> **What is required**
From the items below, pull out every line that contains the string "Viewport" and copy each one unchanged.

> **Data entries**
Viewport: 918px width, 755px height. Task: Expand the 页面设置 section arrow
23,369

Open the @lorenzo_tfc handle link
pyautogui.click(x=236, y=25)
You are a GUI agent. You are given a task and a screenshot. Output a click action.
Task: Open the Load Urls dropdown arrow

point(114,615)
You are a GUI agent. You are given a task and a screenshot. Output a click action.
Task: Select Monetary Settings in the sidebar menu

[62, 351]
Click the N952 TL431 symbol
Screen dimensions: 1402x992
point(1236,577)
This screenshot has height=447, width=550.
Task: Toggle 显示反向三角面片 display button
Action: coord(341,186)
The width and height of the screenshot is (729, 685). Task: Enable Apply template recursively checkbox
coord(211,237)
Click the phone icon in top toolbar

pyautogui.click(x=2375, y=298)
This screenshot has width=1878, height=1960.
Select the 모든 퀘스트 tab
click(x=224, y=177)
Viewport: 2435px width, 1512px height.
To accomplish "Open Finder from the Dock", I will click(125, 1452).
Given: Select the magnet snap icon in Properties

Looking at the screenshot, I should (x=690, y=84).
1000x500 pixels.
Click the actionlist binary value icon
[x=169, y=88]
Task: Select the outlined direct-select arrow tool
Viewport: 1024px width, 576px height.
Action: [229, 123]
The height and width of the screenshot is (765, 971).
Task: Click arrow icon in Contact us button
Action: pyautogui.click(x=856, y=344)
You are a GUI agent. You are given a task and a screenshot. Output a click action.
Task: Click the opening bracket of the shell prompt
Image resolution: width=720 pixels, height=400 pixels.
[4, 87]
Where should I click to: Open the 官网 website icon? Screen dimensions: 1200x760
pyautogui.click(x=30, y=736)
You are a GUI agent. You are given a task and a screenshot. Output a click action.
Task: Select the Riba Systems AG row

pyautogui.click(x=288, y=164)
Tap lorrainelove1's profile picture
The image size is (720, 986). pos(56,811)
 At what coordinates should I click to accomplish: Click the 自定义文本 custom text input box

> **Solved problem**
Viewport: 918px width, 755px height. Task: Expand the 页面设置 section arrow
Viewport: 2435px width, 1512px height.
Viewport: 1024px width, 576px height.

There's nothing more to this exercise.